A new algorithm by arXiv.org helps predict COVID 19’s development

0
833

It is hard to decide when to leave our safe haven without risk. A pandemic that has struck fear into the lives of people and businesses as a whole. The economy is yet to revive back to its usual days, but it’s uncertain. Implementing policies cannot promise accurate results for both policymakers and industries. The cases keep increasing each day and hospitals are crossing red flags. It is certain that before making a major hit in an area, the chances of occurrence are two weeks prior. But can intelligent machines predict the pandemic’s next move? Bizarre as it seems, the development of such a machine has emerged. Thanks to technology.

A group of international scientists collaborated to create a model, which is still in its making, can predict a surge in the cases two weeks before in order to take effective measures. In a paper posted on Thursday on arXiv.org, the team, led by Mauricio Santillana and Nicole Kogan of Harvard, presented an algorithm that registered danger 14 days or more before case counts begin to increase. The system uses real-time monitoring of Twitter, Google searches, and mobility data from smartphones, among other data streams.

According to the researchers, the algorithm can serve as a thermostat detecting cooling and heating system among people to guide irregular impulses of public health intervention. Santillana states that the machine is unlike any other model that makes a biased conclusion based on assumptions. The attempt is to make the algorithm perfectly accurate based on observations and recognize immediate changes in human health behavior that can trigger a sign of the virus. The key logic is to make conclusions without assumptions and attain accurate results.

The use of real-time data analysis to gauge disease progression dates back to 2008 when engineers at Google developed a tool that could detect chances of visits to a doctor for flu by tracking the search for keywords that indicated symptoms of flu such as pain in the muscle, cough or nausea. But as it was known Google Flu Trend Analysis, yes that’s how it is named, was poorly performed.
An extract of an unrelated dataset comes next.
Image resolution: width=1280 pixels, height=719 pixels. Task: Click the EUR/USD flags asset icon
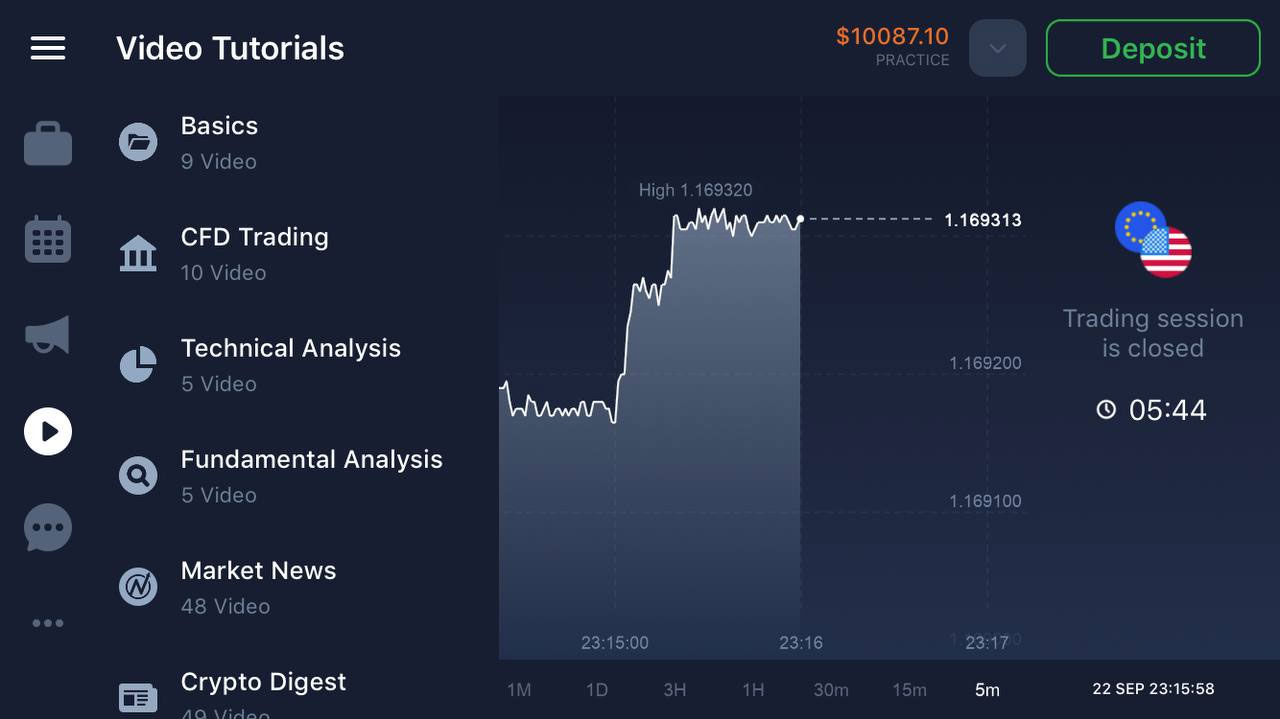(x=1153, y=240)
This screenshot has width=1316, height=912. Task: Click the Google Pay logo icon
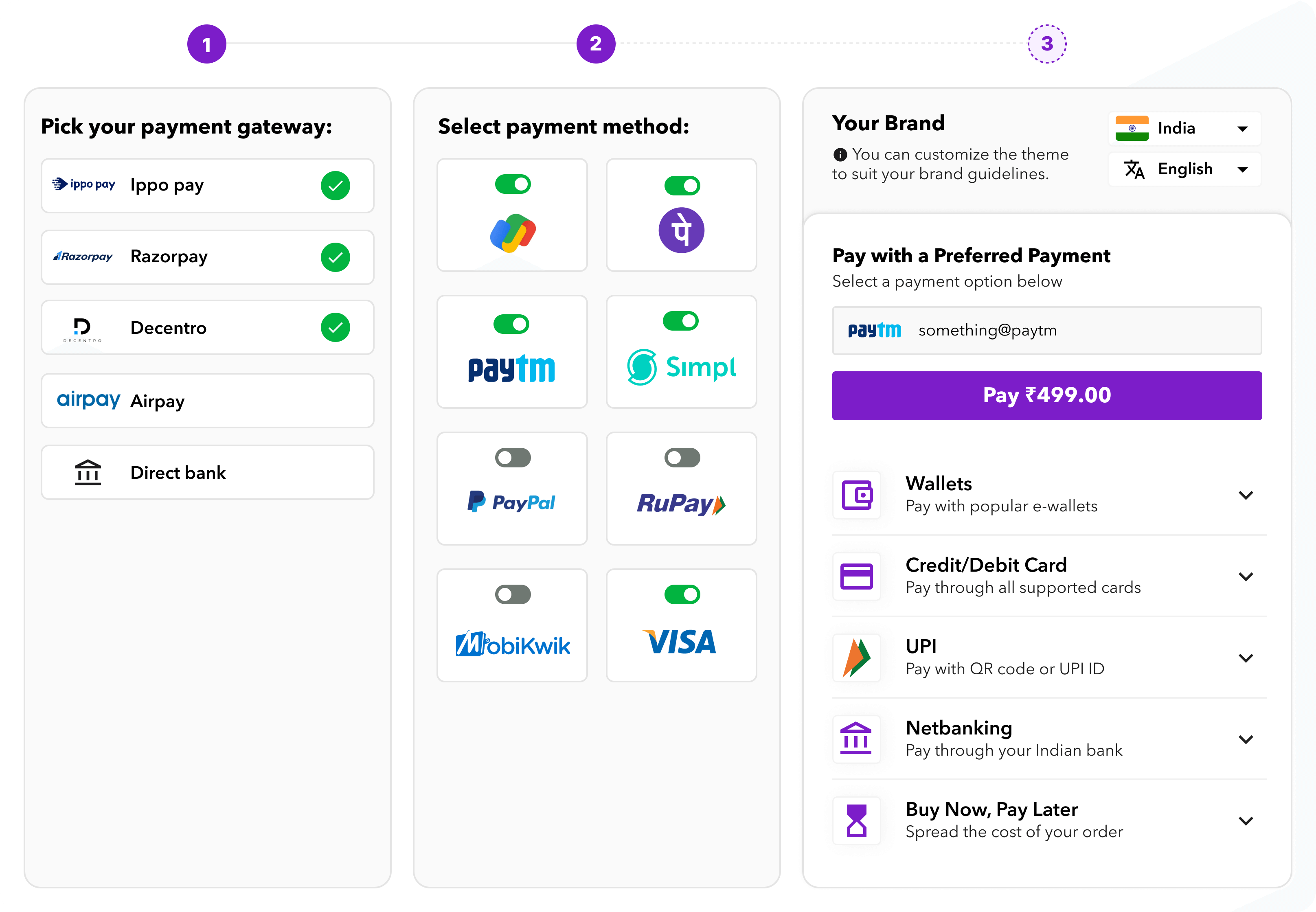[x=513, y=232]
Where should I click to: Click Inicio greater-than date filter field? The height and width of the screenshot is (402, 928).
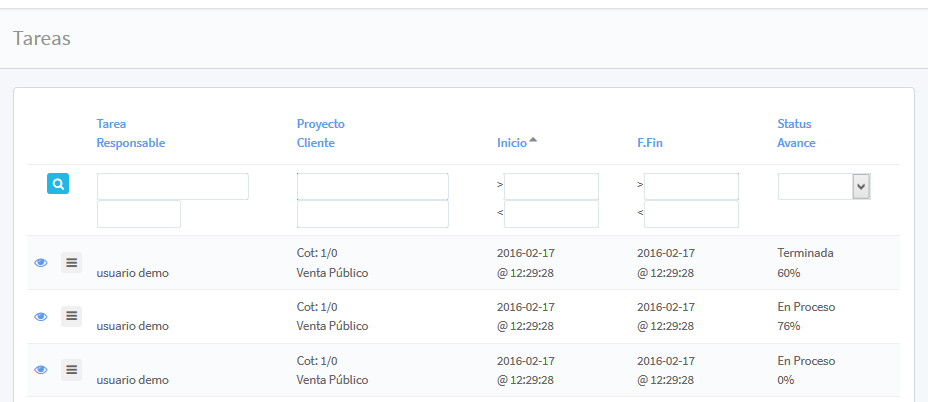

It overestimated doctor visitations because it disregarded the fact that most of the searches were influenced by outside factors or media attention which could possibly create mere interest in people and not actually having flu.

Endless efforts from analysts and scientists to develop a technology that can provide accurate data regarding health visits by using the data of users through searches they make, pages they visit, etc. are tedious and complicated but never impossible. Scientists from outside who reviewed the supposedly Corona predicting model called it “that alternative, next-gen data sources may provide early signals of rising COVID-19 prevalence”. If this turns out to be a success, then we will be several steps further in vanishing Covid-19 from the face of the earth.